Exercise material.
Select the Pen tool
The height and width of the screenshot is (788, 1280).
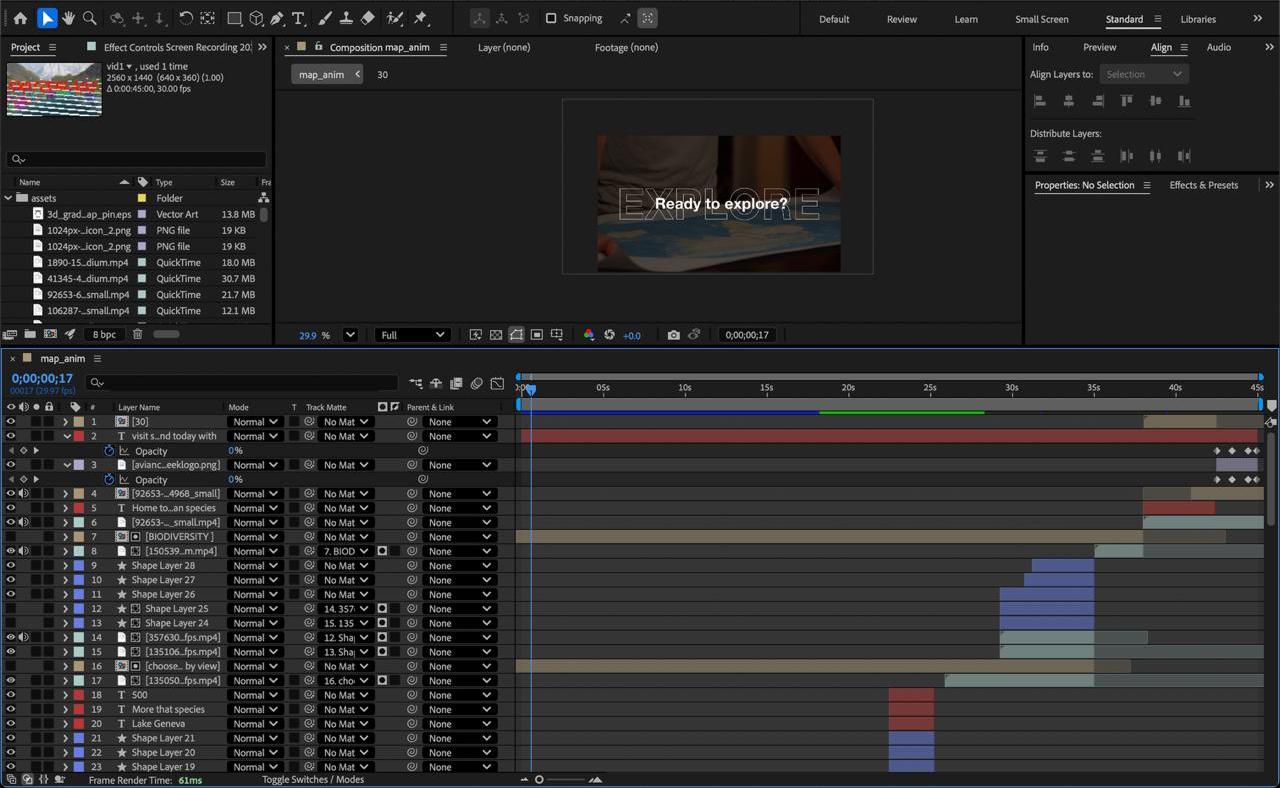click(x=277, y=18)
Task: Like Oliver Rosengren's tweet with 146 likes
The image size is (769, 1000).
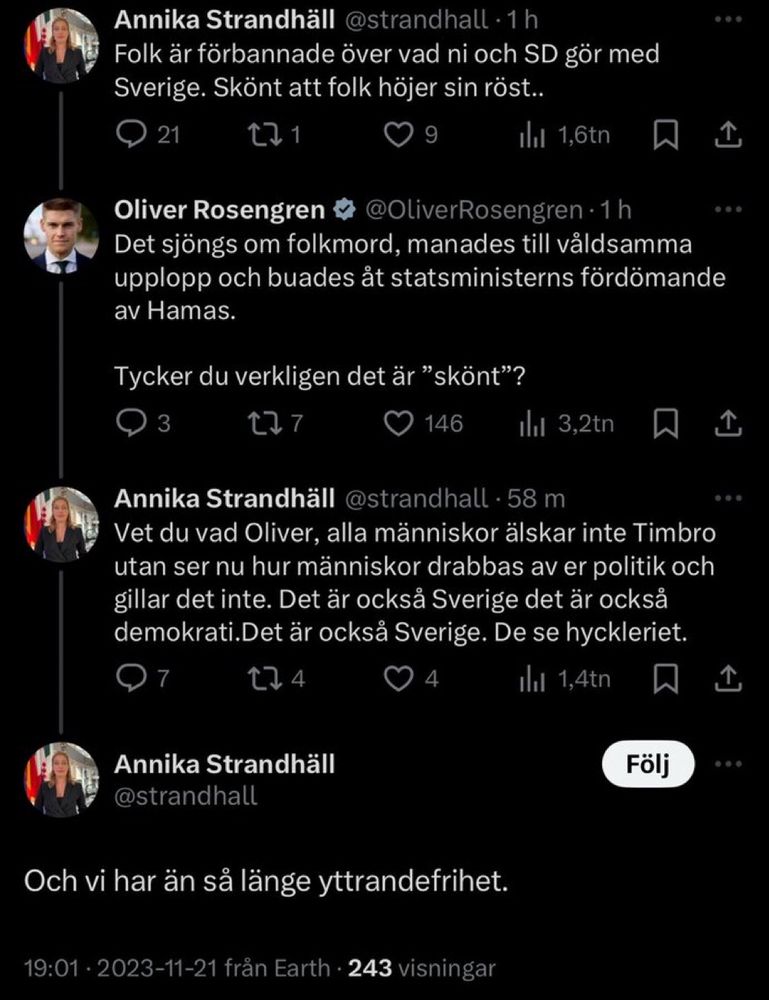Action: (x=400, y=423)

What to work on. The whole listing should be transcribed exactly, though its pictures must be left out.

Expected output.
Select the Pen tool
The height and width of the screenshot is (788, 1280).
click(x=277, y=18)
Task: Like Oliver Rosengren's tweet with 146 likes
The image size is (769, 1000).
Action: (x=400, y=423)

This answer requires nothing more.